▶ _EXERCISE OBJECTIVE_
What you return must be an exact copy of the lines in the listing below between the line holding "Click the blue verified badge" and the line holding "1200x630 pixels.", inclusive, and nothing more.
(Beginning of DATA SHOWN)
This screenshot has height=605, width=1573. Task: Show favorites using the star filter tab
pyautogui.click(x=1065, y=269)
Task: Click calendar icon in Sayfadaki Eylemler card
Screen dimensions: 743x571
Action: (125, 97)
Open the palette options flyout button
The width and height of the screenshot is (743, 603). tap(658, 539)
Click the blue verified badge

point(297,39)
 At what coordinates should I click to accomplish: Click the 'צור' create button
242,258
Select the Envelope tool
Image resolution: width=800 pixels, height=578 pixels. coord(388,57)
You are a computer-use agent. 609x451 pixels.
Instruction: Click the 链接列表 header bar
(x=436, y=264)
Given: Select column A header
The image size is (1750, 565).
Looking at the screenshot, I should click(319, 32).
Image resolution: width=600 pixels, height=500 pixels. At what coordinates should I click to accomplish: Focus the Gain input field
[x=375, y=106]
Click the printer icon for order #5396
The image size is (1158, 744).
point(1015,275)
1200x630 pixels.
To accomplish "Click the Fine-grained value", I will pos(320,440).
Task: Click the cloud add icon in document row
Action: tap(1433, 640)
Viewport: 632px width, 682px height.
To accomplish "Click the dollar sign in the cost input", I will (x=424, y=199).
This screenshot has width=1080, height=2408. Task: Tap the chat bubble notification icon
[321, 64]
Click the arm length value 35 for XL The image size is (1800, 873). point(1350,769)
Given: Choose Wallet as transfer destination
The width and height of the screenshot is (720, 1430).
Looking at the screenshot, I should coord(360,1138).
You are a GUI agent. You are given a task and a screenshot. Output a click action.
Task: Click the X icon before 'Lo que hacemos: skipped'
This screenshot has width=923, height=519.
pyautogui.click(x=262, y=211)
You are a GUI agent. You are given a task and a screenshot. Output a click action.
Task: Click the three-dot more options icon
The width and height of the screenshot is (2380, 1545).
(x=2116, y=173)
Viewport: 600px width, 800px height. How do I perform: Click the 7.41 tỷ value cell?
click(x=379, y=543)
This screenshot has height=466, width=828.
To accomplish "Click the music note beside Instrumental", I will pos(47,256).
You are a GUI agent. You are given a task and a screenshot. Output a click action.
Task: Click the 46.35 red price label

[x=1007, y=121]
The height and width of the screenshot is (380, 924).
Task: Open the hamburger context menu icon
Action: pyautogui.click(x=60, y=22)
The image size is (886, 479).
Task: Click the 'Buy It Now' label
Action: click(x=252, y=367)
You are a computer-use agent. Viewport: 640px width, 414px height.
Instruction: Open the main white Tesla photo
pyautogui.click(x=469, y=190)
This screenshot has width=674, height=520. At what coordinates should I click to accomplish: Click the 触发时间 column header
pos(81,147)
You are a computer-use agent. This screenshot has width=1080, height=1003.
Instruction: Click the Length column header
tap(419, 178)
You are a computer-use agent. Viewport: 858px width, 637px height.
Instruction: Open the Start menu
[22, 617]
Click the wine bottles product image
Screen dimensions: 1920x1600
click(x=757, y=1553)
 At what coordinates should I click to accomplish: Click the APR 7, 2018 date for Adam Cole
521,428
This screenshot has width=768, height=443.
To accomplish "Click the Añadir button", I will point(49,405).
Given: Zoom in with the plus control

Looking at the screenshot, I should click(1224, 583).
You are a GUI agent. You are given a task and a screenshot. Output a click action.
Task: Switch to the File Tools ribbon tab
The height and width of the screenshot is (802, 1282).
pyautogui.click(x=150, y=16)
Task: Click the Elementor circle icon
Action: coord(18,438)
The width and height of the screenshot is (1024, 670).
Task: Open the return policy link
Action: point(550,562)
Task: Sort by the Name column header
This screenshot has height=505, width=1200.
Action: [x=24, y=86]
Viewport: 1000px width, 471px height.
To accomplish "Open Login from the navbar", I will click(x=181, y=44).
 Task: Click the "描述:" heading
(End of DATA SHOWN)
▶ _COMPLETED EXERCISE_
Click the blue verified badge

point(297,39)
 At what coordinates should I click to accomplish: Click the 'צור' create button
242,258
Select the Envelope tool
Image resolution: width=800 pixels, height=578 pixels. coord(388,57)
You are a computer-use agent. 609x451 pixels.
Instruction: Click the 链接列表 header bar
(x=436, y=264)
Given: Select column A header
The image size is (1750, 565).
Looking at the screenshot, I should click(319, 32).
Image resolution: width=600 pixels, height=500 pixels. At what coordinates should I click to accomplish: Focus the Gain input field
[x=375, y=106]
Click the printer icon for order #5396
The image size is (1158, 744).
point(1015,275)
1200x630 pixels.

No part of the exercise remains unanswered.